WHAT YOU HAVE TO DO
Only one stretch of the data below is wanted: the lines from the one with "You are a GUI" through the one with "The height and width of the screenshot is (228, 228).", repeated exactly.

SOURCE MATERIAL
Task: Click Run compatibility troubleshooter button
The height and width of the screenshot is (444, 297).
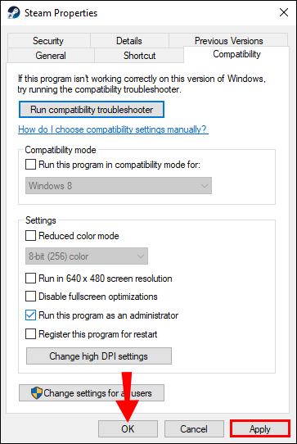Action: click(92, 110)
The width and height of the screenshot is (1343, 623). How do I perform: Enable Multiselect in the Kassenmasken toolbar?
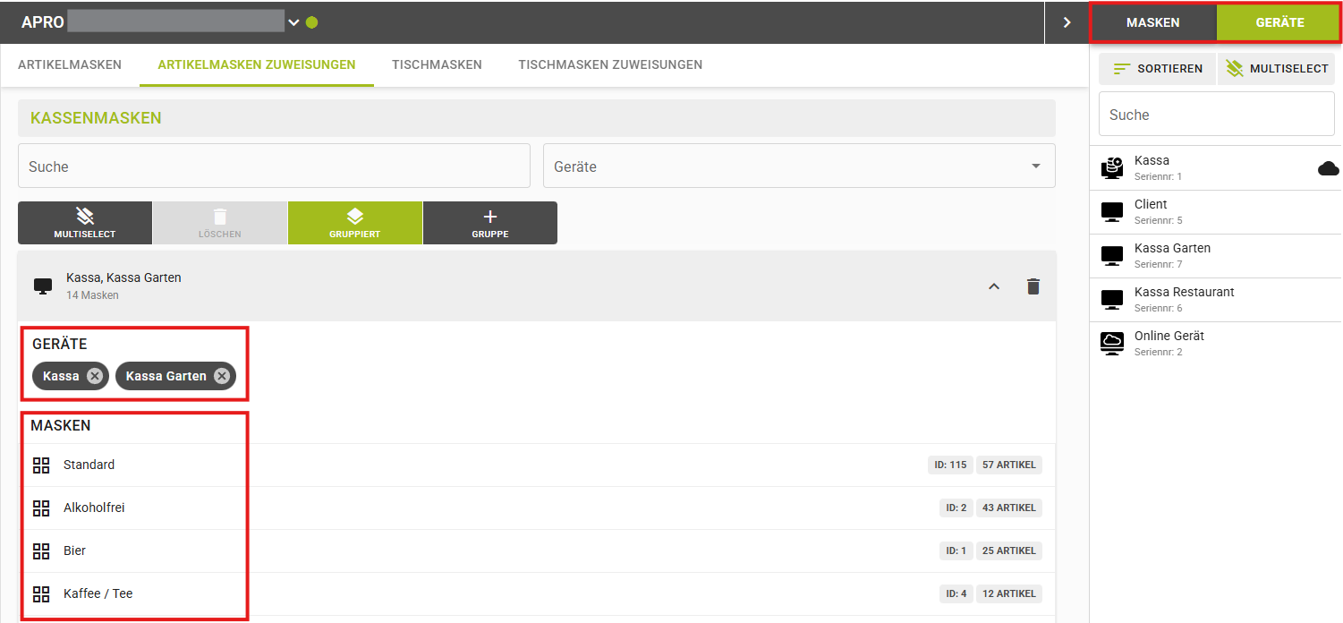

---

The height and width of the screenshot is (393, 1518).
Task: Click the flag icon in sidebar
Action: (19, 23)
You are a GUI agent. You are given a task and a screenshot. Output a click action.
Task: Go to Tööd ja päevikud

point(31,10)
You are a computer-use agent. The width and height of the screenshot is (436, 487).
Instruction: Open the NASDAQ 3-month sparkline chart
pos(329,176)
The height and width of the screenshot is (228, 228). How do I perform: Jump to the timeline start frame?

RESPONSE BELOW
You are a GUI agent. You are given a task and a screenshot. Output a click action.
Task: Go to Tööd ja päevikud

point(31,10)
You are a computer-use agent. The width and height of the screenshot is (436, 487).
Instruction: Open the NASDAQ 3-month sparkline chart
pos(329,176)
The height and width of the screenshot is (228, 228). How do I perform: Jump to the timeline start frame?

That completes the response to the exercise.